[Exercise directions] Somewhere below are a line with "Task: Click the ProQuest logo" and a later line with "Click the blue". Output exactly those lines and all lines between them.

(Stored items from a collection)
* * * * * * * * *

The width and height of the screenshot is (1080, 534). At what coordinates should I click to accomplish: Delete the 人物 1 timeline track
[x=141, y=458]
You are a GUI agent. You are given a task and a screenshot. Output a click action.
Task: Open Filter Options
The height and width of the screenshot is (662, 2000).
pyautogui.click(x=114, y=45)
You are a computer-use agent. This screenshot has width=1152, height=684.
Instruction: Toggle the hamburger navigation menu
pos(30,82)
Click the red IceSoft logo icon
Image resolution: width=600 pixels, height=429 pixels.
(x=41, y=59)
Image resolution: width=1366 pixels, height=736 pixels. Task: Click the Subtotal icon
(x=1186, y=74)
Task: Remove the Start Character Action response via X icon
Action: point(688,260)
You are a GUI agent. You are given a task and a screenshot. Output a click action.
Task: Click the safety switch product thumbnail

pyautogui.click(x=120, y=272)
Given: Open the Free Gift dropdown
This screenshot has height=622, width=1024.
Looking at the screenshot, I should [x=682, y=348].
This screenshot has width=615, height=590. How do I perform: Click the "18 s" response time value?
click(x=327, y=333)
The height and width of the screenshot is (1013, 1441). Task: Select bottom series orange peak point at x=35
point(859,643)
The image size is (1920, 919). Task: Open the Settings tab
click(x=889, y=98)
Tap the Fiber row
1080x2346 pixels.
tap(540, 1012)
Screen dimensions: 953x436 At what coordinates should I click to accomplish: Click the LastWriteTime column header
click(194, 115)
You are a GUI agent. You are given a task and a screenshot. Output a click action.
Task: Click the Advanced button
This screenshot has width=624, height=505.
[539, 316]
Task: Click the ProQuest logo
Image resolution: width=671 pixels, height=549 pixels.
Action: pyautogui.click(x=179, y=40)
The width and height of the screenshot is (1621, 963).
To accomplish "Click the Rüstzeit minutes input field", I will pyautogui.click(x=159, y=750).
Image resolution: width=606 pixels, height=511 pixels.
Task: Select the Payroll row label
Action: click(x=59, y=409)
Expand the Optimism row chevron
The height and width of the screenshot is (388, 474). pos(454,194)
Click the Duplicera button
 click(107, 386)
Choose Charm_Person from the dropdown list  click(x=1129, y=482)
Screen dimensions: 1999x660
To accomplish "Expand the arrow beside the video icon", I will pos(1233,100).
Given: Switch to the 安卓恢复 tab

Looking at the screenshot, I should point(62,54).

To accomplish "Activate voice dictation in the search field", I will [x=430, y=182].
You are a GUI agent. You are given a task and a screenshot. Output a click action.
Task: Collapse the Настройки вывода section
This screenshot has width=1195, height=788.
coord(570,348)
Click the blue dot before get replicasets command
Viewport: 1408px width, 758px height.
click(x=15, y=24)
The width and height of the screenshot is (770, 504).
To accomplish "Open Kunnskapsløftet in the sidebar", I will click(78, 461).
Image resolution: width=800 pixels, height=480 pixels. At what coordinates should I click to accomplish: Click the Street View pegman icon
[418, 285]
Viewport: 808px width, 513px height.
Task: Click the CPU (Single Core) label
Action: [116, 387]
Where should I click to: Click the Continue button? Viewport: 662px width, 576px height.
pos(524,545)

* * * * * * * * *

[Result of the exercise]
Task: Click the ProQuest logo
Image resolution: width=671 pixels, height=549 pixels.
Action: pyautogui.click(x=179, y=40)
The width and height of the screenshot is (1621, 963).
To accomplish "Click the Rüstzeit minutes input field", I will pyautogui.click(x=159, y=750).
Image resolution: width=606 pixels, height=511 pixels.
Task: Select the Payroll row label
Action: click(x=59, y=409)
Expand the Optimism row chevron
The height and width of the screenshot is (388, 474). pos(454,194)
Click the Duplicera button
 click(107, 386)
Choose Charm_Person from the dropdown list  click(x=1129, y=482)
Screen dimensions: 1999x660
To accomplish "Expand the arrow beside the video icon", I will pos(1233,100).
Given: Switch to the 安卓恢复 tab

Looking at the screenshot, I should point(62,54).

To accomplish "Activate voice dictation in the search field", I will [x=430, y=182].
You are a GUI agent. You are given a task and a screenshot. Output a click action.
Task: Collapse the Настройки вывода section
This screenshot has width=1195, height=788.
coord(570,348)
Click the blue dot before get replicasets command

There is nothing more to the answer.